### Фрагмент для чтения
Отсюда надвигается угроза Искусству абстрактному, отвлеченному, беспредметному, и не скоро еще поймет художник свою идеологию, а не тараканью, а когда поймет, то скажет, что искусство во всех своих видах — в архитектуре, музыке, поэзии — не для утилитарных целей; в крайнем случае <поймет>, что все цели хотят войти <в искусство> и стать образом вечно-прекрасным, неизменным. В нем все — <даже> наивысшие достижения утилитаристического разума — обращаются не в утилитарное явление, но художественное, и такой ответ не будет ошибкою, ибо нельзя <уже будет> таракану или утгражданину рассуждать так, как удоду, который рассматривал лесные рощи и отдельные деревья как некий абстрактный нелепый строй зарослей и считал только за конкретные те деревья, в которых было дупло, где бы он мог устроить гнездо и сделать свои конкретные дела. Такому дереву он воспел во всей красе славу и велел снять с него фотографию и напечатать в назидание потомству, указуя, чем оно должно заниматься и чему учиться, и как быть полезным обществу и отечеству, всем же остальным деревьям высказал в печати свое презрение как отвлеченным абстракциям, нелепостям и фальсификатам.
Но одним гигантским совершенством техники утилитарной не живет человек, все наилучшие мосты все же служат только для пробега человека. Все небоскребы и все заводы служат для какой-то работы, которая только способствует человеку продвигаться куда-то дальше, и это «дальше» — благо, покой, мир, это «дальше» — Искусство. В передней жизнь производственная оставляет свои галоши и больше не производит автомобили, оставленные за стенами дома Искусства, ибо <там> цели достиг<нуты>, там жизнь замолчала, ибо ее язык и ее разум не нужны, перед ней стоит вечно прекрасное Искусство — безъязыкое, бесшумное; автомобили и совершенство харчелогии бессильны. Но удод с бессмертным искусством не согласен и хочет себя видеть в искусстве, он хочет вечером в театре, в концерте, в поэзии, в картине видеть себя преображенного, в павлиньи<х> перья<х>, в радужных цветах.
От этой работы Новое Искусство отказалось, забастовало и взялось за свою работу абстрактную. Такова новая живопись, музыка и поэзия. Архитектору тоже должно перестать ломать голову над удовлетворением утгражданина. Это нужно для инженера-механика, гражданского инженера; дело архитектора — не дело, он без всякого дела должен строить то, что выразит свой покой, мировую статику. Таракан найдет себе место, если останется скважина в его строении.

### Задание A
Переведите на английский язык следующее предложение из фрагмента: «Но одним гигантским совершенством техники утилитарной не живет человек, все наилучшие мосты все же служат только для пробега человека».
### Задание B
Верните дословно отрывок из фрагмента: начните с места, где стоят слова «От этой работы», и остановитесь после слов «в его строении.».

### Предоставленные данные
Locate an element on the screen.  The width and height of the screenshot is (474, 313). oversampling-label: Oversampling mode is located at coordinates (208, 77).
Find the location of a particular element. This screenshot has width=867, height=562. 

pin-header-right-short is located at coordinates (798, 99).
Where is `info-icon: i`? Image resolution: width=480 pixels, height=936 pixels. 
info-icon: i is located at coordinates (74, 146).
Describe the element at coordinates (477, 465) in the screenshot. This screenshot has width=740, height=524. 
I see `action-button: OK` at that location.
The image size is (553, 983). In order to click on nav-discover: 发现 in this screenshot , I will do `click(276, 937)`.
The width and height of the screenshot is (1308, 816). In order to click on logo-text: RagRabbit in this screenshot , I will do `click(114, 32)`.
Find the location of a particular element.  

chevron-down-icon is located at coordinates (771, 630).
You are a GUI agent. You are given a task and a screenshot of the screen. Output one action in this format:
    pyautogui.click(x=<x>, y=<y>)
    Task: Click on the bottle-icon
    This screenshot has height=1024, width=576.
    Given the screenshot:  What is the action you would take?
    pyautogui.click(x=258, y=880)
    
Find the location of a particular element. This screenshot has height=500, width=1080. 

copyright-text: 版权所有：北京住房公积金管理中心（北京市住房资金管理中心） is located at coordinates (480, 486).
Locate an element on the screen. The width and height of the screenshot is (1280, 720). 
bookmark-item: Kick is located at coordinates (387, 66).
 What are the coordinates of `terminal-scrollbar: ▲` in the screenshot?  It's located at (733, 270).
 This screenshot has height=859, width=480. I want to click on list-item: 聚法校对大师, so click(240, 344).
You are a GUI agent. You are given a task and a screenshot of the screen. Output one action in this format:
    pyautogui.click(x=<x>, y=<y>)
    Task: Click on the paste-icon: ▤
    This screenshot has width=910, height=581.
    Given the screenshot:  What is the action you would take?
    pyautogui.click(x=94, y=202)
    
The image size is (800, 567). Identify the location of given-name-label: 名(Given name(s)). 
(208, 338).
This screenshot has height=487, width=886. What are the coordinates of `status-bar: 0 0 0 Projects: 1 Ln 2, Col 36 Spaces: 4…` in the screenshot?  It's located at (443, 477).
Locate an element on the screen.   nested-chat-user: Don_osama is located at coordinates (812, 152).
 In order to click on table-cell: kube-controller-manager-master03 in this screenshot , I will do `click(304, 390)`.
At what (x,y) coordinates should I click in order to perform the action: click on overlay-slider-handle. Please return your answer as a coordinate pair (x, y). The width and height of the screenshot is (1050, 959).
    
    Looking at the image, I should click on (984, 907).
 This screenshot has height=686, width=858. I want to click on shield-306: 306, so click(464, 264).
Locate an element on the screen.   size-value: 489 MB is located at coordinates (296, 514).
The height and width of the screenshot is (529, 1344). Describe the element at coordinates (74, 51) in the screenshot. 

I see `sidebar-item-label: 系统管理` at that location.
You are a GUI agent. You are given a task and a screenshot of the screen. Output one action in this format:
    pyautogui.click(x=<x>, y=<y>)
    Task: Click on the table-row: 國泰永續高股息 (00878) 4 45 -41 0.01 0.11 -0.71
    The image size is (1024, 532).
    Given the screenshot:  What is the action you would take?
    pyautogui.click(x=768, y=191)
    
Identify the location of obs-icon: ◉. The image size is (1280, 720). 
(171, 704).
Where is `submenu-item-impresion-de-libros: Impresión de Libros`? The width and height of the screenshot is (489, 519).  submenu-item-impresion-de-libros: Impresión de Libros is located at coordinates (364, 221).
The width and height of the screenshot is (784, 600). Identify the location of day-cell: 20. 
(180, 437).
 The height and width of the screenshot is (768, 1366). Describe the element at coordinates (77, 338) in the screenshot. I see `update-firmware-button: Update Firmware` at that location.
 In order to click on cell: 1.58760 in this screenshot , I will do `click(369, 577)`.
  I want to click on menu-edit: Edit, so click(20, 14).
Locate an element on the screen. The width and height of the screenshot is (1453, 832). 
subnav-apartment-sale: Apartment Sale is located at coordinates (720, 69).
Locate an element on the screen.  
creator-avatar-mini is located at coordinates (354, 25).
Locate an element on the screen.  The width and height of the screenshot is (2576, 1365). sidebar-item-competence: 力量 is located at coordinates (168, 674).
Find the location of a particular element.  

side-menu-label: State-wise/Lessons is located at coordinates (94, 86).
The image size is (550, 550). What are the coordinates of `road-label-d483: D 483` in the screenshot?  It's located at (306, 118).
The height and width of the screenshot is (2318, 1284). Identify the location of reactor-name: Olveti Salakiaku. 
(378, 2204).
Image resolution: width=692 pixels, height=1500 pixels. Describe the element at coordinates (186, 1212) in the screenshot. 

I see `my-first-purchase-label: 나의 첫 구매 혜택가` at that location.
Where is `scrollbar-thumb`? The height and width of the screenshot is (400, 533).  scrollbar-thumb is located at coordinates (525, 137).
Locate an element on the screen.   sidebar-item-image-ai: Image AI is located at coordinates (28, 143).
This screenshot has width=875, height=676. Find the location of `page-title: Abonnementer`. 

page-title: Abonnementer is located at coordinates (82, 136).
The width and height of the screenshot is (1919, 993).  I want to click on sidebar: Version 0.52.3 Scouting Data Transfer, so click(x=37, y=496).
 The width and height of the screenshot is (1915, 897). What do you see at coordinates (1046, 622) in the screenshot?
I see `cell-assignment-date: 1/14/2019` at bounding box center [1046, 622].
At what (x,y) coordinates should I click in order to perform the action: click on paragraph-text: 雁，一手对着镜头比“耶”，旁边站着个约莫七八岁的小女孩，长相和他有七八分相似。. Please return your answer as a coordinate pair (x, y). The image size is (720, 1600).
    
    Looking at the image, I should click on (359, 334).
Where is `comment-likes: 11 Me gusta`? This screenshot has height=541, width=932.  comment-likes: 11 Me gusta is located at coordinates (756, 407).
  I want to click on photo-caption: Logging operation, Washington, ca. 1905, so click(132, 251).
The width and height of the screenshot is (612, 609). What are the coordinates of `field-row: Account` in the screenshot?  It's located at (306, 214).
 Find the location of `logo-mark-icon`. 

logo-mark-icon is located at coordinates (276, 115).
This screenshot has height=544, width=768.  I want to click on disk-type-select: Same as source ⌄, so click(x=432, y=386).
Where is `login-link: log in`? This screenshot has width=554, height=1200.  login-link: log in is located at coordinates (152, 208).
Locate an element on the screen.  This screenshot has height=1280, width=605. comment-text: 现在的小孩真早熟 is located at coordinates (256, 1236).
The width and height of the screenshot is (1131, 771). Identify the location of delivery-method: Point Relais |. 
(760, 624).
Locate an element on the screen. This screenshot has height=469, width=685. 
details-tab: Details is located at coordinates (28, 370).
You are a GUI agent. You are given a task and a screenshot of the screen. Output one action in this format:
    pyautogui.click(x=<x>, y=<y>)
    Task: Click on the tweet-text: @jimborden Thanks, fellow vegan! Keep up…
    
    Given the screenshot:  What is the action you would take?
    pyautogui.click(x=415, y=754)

### Ваш ответ A
But man does not live by the gigantic perfection of utilitarian technology alone; even the finest bridges still serve only for a person to run across.

### Ваш ответ B
От этой работы Новое Искусство отказалось, забастовало и взялось за свою работу абстрактную. Такова новая живопись, музыка и поэзия. Архитектору тоже должно перестать ломать голову над удовлетворением утгражданина. Это нужно для инженера-механика, гражданского инженера; дело архитектора — не дело, он без всякого дела должен строить то, что выразит свой покой, мировую статику. Таракан найдет себе место, если останется скважина в его строении.